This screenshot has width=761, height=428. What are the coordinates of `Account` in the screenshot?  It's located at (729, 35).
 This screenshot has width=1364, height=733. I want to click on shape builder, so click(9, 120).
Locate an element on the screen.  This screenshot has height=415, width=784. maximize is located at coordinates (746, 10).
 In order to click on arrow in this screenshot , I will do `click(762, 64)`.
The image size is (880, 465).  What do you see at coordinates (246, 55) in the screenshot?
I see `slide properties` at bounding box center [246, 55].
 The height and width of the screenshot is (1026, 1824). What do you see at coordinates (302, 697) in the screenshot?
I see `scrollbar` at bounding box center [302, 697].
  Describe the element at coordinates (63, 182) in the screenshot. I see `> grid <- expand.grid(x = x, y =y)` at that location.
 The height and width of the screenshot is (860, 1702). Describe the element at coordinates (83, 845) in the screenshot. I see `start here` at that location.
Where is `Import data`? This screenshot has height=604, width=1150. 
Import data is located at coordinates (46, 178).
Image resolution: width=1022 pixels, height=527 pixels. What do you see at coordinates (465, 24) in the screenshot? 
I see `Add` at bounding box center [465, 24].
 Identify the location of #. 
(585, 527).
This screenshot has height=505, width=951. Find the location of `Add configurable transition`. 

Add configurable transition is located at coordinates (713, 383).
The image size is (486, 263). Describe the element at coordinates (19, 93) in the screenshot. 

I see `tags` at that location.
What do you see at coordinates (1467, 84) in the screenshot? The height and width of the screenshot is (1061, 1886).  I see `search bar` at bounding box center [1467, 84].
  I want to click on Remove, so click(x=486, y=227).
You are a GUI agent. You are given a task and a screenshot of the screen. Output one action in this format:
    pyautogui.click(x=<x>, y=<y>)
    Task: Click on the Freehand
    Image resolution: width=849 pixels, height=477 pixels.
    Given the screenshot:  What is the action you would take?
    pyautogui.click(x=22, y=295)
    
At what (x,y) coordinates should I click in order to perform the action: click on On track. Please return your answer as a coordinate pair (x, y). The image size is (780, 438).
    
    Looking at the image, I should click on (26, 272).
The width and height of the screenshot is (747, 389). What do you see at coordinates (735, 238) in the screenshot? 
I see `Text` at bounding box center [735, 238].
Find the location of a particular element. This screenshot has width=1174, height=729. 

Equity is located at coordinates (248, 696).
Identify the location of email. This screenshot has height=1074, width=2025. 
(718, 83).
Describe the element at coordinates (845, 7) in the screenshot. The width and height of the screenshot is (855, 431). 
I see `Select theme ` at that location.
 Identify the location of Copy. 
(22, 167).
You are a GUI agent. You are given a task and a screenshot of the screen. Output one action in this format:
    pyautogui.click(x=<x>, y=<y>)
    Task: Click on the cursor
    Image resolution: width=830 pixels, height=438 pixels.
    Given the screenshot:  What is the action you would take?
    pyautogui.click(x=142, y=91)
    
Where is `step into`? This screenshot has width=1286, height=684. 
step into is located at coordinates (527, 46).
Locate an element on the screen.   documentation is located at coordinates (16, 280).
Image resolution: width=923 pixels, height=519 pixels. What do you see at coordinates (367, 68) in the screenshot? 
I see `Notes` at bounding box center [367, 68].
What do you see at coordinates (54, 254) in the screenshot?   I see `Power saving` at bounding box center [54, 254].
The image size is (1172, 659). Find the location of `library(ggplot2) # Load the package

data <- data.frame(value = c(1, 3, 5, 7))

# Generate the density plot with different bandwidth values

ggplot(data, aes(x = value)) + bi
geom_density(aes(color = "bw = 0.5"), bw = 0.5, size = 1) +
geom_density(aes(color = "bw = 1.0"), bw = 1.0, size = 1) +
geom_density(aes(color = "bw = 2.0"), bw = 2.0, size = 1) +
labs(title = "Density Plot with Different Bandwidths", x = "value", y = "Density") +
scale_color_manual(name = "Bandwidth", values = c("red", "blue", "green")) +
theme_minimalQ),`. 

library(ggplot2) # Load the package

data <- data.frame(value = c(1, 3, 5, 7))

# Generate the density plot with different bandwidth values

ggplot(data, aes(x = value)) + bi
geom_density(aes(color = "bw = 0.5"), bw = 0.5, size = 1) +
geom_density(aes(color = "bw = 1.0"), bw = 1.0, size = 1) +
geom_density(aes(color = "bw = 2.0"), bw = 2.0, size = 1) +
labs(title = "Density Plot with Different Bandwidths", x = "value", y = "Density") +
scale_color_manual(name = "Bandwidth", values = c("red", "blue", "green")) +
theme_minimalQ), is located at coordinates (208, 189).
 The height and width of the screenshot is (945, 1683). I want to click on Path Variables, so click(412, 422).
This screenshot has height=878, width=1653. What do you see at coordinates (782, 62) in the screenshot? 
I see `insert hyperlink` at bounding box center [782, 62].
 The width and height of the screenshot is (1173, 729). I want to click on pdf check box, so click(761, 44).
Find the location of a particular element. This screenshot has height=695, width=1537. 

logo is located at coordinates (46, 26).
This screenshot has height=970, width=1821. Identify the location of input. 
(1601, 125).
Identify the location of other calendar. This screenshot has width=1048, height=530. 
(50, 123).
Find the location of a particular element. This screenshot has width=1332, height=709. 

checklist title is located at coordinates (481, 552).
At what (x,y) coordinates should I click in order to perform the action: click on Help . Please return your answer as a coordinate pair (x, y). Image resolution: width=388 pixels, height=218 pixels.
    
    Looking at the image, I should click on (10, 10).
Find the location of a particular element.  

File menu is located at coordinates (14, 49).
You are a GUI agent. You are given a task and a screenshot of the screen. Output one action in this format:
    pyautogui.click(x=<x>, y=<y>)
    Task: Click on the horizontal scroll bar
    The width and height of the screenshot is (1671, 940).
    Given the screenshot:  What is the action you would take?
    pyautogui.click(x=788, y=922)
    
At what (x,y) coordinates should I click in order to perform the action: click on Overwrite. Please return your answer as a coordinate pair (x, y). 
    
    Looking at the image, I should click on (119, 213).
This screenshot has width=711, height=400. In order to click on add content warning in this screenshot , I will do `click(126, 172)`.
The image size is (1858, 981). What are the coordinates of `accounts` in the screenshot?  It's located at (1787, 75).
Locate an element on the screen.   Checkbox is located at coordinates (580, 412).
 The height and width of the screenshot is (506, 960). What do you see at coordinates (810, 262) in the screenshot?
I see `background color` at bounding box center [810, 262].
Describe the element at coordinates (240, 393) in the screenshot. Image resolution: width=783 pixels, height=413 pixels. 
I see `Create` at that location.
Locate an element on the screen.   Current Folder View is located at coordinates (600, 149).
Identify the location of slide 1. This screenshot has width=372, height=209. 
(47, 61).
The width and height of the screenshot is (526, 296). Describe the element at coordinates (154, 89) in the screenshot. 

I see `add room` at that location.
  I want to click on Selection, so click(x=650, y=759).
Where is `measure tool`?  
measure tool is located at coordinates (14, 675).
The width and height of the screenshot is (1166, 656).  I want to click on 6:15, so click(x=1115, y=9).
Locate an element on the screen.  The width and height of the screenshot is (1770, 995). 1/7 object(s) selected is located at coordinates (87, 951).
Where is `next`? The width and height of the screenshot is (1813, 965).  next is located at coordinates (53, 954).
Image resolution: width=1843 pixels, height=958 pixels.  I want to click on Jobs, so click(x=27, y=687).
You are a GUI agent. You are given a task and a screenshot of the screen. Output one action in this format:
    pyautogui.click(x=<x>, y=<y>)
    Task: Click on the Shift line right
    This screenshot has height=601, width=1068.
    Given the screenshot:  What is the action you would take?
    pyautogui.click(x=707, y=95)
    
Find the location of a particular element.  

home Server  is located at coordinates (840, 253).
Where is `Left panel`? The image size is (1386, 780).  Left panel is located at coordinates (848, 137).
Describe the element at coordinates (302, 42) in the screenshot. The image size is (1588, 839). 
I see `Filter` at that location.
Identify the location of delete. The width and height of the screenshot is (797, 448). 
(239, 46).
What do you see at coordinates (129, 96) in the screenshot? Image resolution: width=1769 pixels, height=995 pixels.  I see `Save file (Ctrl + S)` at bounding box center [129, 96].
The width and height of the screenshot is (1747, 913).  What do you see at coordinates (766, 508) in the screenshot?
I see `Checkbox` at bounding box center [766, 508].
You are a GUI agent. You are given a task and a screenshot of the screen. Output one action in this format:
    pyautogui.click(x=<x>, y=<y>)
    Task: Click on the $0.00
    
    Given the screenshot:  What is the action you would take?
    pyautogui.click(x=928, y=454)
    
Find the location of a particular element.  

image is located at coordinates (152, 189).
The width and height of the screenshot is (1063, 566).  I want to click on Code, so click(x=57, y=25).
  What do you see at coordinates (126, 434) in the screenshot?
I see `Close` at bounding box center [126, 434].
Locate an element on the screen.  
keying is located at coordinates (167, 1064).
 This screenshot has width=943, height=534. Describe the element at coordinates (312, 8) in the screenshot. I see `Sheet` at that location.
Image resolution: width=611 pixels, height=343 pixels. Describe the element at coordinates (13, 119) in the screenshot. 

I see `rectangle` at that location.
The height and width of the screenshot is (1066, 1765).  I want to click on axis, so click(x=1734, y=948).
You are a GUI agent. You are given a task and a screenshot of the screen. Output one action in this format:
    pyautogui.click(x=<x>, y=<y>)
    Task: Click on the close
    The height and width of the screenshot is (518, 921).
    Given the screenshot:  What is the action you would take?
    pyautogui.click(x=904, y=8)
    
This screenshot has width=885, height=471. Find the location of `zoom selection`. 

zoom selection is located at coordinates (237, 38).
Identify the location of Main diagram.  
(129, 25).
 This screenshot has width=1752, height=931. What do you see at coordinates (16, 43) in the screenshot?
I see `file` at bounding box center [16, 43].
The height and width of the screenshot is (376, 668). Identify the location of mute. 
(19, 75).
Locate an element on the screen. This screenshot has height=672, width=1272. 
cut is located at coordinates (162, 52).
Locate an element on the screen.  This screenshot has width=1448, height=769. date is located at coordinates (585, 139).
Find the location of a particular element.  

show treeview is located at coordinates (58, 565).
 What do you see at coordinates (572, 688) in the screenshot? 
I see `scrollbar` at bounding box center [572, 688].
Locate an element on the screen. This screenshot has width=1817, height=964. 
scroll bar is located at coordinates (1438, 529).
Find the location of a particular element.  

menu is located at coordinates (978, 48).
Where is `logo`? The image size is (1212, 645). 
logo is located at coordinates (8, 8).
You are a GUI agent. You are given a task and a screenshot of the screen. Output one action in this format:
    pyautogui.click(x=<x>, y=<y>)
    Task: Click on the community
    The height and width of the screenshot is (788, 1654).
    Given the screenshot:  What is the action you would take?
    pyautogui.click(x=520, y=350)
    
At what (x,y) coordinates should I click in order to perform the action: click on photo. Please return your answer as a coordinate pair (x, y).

Work to be completed:
Arrange the lines of the material above as a JSON list of strings, one string per line and no blank lines. Begin at the line that contains "coordinates (580, 412)." and stop after the line that contains "The width and height of the screenshot is (1166, 656).".

Worked answer:
[
  "Locate an element on the screen.   Checkbox is located at coordinates (580, 412).",
  " The height and width of the screenshot is (506, 960). What do you see at coordinates (810, 262) in the screenshot?",
  "I see `background color` at bounding box center [810, 262].",
  "Describe the element at coordinates (240, 393) in the screenshot. Image resolution: width=783 pixels, height=413 pixels. ",
  "I see `Create` at that location.",
  "Locate an element on the screen.   Current Folder View is located at coordinates (600, 149).",
  "Identify the location of slide 1. This screenshot has width=372, height=209. ",
  "(47, 61).",
  "The width and height of the screenshot is (526, 296). Describe the element at coordinates (154, 89) in the screenshot. ",
  "I see `add room` at that location.",
  "  I want to click on Selection, so click(x=650, y=759).",
  "Where is `measure tool`?  ",
  "measure tool is located at coordinates (14, 675).",
  "The width and height of the screenshot is (1166, 656).  I want to click on 6:15, so click(x=1115, y=9)."
]